On November 5, thousands gathered at Queen’s Park to rally support for Indigenous peoples in the Standing Rock Indian Reservation, located between North Dakota and South Dakota in the United States. Members of the Standing Rock Sioux nation describe themselves as “Land and Water Protectors” and have been protesting the construction of the Dakota Access Pipeline for several months.
Some of their specific concerns surround water conservation and safety, desecration of burial grounds, and environmental impact. The protests were met with significant resistance from both private contractors and the government, resulting in numerous instances of physical violence, intimidation, and arrest.
The Standing Rock Sioux called for help across states and nations, asking for support of their cause and recognition of the occurring injustices. Toronto heard their cry: people came from both Indigenous and non-Indigenous communities to Queen’s Park, where speakers shared speeches and prayers of solidarity.
Volunteers collected monetary donations, clothing, and toiletries to deliver to Standing Rock, as well as chemical goggles, masks, and flashlights for protection against violence.

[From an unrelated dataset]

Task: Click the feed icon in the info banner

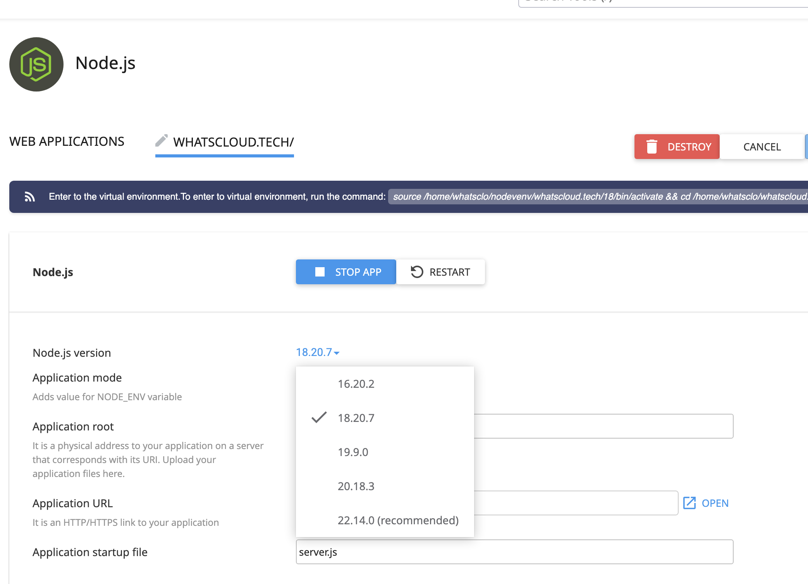Action: click(x=30, y=197)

After numerous chants of “water is life,” Indigenous Elders led protestors towards the US Consulate General Toronto on University Avenue with the hope of attracting the attention of the American government to not only Standing Rock’s local support but also their international support.
Despite some tense encounters with police at the consulate, the march continued its journey to Nathan Phillips Square where participants engaged in an act of solidarity by round dance. Groups sang traditional songs as the rally’s large drum thrummed. Throughout the entire march, strength and camaraderie permeated through the crowd.
At the rally’s end, Torontonians showed support for the Standing Rock Sioux through not only songs and cheers but also direct support by monetary donations and gifts in kind.